Physical characteristics
- Dimensions: 8.43±1.90 km 9.083±0.055 km 9.146±0.066 km 9.77 km (IRAS:2)
- Synodic rotation period: 252 h
- Geometric albedo: 0.2226 (IRAS:2) 0.25±0.12 0.2818±0.0319 0.284±0.045
- Spectral type: S
- Absolute magnitude (H): 12.2 · 12.30 · 12.47 · 12.84±0.50

= 1573 Väisälä =

Asteroid

1573 Väisälä, provisional designation , is a stony Phocaea asteroid, slow rotator and suspected tumbler from the inner regions of the asteroid belt, approximately 9 kilometers in diameter. It was discovered on 27 October 1949, by Belgian astronomer Sylvain Arend at the Royal Observatory of Belgium in Uccle, Belgium. It was named for Finnish astronomer Yrjö Väisälä.

== Orbit and classification ==

The stony S-type asteroid is a member of the Phocaea family (701), a group of asteroids with similar orbital characteristics. It orbits the Sun at a distance of 1.8–2.9 AU once every 3 years and 8 months (1,334 days). Its orbit has an eccentricity of 0.23 and an inclination of 25° with respect to the ecliptic. Väisäläs observation arc begins on the night following its official discovery observation at Uccle, as no precoveries were taken and no prior identifications were made.

== Physical characteristics ==

=== Slow rotator ===

In September 2011, a rotational lightcurve of Väisälä was obtained from photometric observations made by Czech astronomer Petr Pravec at Ondřejov Observatory. Its analysis gave a rotation period of 252 hours with a brightness variation of 0.76 magnitude (U=2). This makes Väisälä one of the Top 200 slow rotators known to exist. The body is also suspected to be in a non-principal axis rotation (NPAR), colloquially called as "tumbling". As of 2017, no follow-up observations have been made of these provisional results.

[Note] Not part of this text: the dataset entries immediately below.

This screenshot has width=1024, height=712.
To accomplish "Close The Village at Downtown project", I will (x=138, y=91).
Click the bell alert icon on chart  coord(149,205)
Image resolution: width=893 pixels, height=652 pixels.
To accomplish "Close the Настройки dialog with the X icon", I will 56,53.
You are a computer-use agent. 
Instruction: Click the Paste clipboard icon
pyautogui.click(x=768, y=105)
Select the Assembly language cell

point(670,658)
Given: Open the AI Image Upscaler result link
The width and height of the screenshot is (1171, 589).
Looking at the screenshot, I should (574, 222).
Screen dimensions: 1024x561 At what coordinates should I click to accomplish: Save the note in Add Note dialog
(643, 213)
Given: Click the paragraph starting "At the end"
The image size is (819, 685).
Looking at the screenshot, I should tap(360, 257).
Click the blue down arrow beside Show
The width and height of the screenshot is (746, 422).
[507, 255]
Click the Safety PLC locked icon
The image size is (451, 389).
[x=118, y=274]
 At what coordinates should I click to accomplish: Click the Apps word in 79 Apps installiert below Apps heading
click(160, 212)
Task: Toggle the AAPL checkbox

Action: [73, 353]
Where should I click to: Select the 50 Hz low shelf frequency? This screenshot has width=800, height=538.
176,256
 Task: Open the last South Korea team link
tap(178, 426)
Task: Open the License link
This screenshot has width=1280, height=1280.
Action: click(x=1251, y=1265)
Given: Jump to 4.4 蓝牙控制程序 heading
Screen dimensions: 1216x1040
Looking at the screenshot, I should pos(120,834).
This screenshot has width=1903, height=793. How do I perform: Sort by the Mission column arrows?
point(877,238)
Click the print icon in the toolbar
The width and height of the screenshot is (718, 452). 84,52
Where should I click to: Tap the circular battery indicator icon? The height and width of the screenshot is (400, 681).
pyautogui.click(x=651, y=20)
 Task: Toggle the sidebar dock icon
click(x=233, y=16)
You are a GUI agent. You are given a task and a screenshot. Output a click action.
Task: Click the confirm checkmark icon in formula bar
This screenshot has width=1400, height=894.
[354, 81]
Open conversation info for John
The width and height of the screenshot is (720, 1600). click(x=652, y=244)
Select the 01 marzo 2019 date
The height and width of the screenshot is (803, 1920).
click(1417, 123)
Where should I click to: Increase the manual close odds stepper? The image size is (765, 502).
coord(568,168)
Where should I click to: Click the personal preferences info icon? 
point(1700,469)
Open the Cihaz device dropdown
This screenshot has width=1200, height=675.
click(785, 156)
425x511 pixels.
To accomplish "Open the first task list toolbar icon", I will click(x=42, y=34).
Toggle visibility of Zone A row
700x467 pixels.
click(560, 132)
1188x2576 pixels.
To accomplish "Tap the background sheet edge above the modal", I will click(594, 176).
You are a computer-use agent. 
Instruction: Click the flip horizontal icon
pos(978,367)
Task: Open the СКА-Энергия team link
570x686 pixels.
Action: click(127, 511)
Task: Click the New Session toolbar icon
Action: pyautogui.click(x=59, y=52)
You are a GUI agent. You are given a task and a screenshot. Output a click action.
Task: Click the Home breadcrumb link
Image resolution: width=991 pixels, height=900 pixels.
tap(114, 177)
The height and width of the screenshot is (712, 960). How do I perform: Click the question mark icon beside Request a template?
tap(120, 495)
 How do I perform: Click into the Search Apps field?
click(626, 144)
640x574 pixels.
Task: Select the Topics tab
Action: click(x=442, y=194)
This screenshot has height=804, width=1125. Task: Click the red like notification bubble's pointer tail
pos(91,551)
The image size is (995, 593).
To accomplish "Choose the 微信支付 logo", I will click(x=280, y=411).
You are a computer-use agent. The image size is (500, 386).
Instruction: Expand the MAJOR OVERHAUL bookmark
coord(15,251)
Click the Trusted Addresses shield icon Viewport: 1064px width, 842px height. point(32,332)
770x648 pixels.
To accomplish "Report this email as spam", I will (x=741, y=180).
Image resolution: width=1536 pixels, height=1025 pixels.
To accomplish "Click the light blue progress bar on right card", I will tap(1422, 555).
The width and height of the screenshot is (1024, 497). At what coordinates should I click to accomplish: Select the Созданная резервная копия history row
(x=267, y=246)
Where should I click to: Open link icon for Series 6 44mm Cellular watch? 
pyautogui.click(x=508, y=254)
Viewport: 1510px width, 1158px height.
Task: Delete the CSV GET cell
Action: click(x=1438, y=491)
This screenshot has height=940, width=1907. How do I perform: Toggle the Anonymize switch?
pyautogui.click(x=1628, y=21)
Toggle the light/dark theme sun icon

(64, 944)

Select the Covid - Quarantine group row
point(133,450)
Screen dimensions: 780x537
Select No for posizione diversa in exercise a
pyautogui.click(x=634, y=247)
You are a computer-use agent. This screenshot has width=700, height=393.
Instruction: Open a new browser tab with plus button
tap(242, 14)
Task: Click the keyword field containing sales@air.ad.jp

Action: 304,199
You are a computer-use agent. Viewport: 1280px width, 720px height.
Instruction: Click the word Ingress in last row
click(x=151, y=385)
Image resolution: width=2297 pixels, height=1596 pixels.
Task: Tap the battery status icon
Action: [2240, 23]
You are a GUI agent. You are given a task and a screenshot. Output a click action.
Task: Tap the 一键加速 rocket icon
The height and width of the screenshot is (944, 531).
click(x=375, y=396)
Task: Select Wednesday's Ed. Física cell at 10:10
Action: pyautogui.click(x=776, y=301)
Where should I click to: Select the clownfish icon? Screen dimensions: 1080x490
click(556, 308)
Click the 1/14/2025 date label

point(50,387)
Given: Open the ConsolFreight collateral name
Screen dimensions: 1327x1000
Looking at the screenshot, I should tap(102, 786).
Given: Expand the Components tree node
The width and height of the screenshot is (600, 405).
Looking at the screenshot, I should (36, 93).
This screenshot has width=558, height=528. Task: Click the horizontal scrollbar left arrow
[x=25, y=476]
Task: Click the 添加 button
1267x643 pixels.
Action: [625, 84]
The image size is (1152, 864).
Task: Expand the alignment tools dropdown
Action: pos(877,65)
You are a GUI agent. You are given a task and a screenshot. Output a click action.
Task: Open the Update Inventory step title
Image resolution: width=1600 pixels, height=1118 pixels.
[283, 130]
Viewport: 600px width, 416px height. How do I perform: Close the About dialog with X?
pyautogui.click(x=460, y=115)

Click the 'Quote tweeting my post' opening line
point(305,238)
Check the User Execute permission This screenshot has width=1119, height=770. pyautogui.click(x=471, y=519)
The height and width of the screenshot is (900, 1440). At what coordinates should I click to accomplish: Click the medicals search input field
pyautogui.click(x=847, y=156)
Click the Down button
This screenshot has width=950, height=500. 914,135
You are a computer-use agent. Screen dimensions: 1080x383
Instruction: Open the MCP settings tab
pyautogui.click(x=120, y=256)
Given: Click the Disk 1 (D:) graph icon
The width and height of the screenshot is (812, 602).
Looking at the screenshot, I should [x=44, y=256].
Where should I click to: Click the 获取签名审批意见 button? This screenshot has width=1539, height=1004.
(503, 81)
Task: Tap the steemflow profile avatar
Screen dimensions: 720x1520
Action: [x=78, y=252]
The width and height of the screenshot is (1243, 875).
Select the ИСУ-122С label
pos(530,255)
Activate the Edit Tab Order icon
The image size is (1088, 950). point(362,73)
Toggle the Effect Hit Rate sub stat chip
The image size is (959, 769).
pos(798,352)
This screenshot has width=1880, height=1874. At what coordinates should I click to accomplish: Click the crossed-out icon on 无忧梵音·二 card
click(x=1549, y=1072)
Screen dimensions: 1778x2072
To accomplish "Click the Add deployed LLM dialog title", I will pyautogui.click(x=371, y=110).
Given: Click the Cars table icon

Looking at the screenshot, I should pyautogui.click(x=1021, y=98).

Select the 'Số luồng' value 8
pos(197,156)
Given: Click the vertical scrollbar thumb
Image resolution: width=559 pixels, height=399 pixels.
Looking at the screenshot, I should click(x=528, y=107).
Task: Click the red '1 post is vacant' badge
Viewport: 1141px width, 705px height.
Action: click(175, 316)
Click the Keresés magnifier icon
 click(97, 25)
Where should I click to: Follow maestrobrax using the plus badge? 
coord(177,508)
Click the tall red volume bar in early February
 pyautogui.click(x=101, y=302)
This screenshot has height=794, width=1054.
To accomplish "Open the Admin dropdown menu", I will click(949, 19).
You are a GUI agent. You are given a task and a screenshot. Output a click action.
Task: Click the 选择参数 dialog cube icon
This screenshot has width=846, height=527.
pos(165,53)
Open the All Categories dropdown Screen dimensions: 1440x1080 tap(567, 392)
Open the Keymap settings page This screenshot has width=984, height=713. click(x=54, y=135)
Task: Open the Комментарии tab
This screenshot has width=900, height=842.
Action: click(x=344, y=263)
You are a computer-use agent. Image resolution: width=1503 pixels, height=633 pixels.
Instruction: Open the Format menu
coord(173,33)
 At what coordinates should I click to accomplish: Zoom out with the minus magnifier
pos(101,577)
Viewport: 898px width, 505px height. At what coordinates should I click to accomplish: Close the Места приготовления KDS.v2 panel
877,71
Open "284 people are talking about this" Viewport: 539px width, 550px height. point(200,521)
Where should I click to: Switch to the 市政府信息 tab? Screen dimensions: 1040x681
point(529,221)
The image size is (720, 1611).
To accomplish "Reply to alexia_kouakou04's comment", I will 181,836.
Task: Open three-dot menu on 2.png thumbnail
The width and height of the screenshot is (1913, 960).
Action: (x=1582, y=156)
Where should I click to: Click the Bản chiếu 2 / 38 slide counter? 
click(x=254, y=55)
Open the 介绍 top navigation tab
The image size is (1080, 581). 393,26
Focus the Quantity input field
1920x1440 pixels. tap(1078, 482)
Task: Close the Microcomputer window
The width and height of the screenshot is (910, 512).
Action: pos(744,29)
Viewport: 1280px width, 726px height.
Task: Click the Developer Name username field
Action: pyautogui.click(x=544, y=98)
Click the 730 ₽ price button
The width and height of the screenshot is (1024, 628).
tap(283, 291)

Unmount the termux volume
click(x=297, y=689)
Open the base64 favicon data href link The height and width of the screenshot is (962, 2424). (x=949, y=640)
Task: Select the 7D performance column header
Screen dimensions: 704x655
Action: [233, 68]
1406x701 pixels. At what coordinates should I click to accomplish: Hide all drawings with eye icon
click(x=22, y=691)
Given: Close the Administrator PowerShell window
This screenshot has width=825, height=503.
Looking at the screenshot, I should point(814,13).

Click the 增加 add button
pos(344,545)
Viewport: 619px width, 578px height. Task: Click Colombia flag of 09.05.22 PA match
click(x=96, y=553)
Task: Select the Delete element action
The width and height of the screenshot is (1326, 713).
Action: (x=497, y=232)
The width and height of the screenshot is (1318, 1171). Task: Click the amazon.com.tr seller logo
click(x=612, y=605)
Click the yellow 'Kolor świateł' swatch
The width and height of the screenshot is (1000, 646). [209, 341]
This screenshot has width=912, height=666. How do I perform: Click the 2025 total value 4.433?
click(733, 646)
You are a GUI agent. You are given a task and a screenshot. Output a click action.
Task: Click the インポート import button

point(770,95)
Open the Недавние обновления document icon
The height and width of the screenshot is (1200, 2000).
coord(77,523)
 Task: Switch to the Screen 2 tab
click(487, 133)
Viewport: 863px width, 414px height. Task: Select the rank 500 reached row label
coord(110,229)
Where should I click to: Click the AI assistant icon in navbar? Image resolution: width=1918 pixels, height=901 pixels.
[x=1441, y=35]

=== Diameter and albedo ===

According to the space-based surveys carried out by the Infrared Astronomical Satellite IRAS, and NASA's Wide-field Infrared Survey Explorer with its subsequent NEOWISE mission, Väisälä measures between 8.43 and 9.77 kilometers in diameter, and its surface has an albedo between 0.222 and 0.284. The Collaborative Asteroid Lightcurve Link adopts the results obtained by IRAS, that is, an albedo of 0.2226 and a diameter of 9.77 kilometers using on an absolute magnitude of 12.30.

== Naming ==

This minor planet was named after Finnish astronomer, Yrjö Väisälä (1891–1971), a prolific discoverer of minor planets during the late 1930s and early 1940s. In addition, a second minor planet, 2804 Yrjö, was named in his honor by pioneering Finnish female astronomer Liisi Oterma, and the lunar crater Väisälä also bears his name. The official was published by the Minor Planet Center on 31 January 1962 (M.P.C. 2116).